DATASET EXCERPTS ->
* * * * *
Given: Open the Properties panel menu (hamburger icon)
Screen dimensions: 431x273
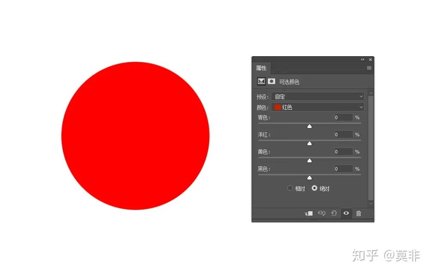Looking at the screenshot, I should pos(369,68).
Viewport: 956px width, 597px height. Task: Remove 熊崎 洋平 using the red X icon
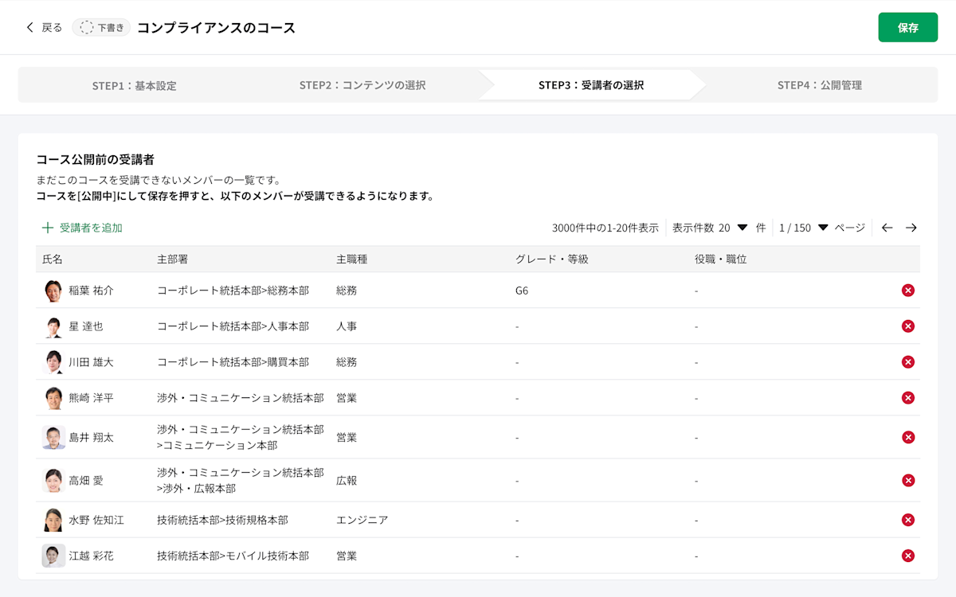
* * * * *
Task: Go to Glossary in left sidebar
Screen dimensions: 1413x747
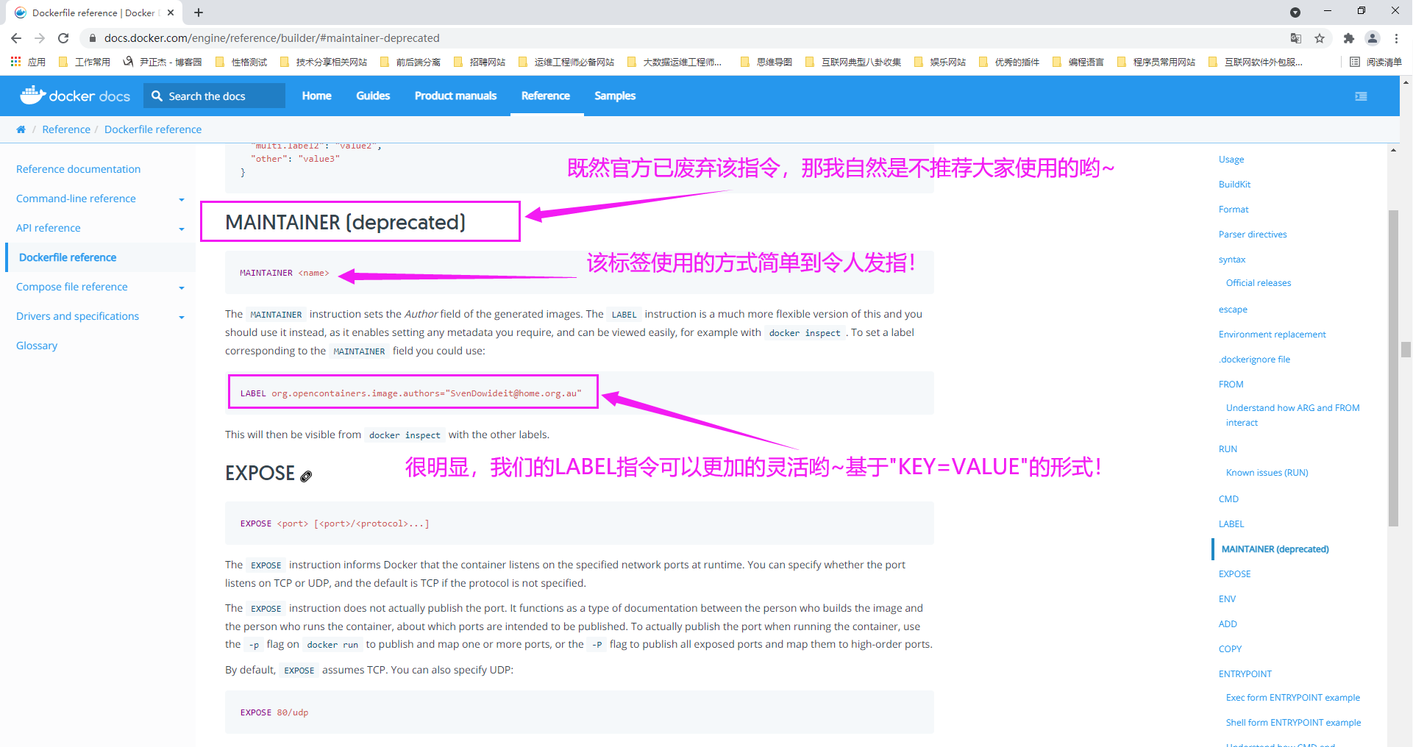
* * * * *
PROBLEM ->
The answer must be every line of the records above that holds the word "icon".

EXERCISE SOLUTION ->
Given: Open the Properties panel menu (hamburger icon)
Viewport: 956px width, 597px height. Task: Remove 熊崎 洋平 using the red X icon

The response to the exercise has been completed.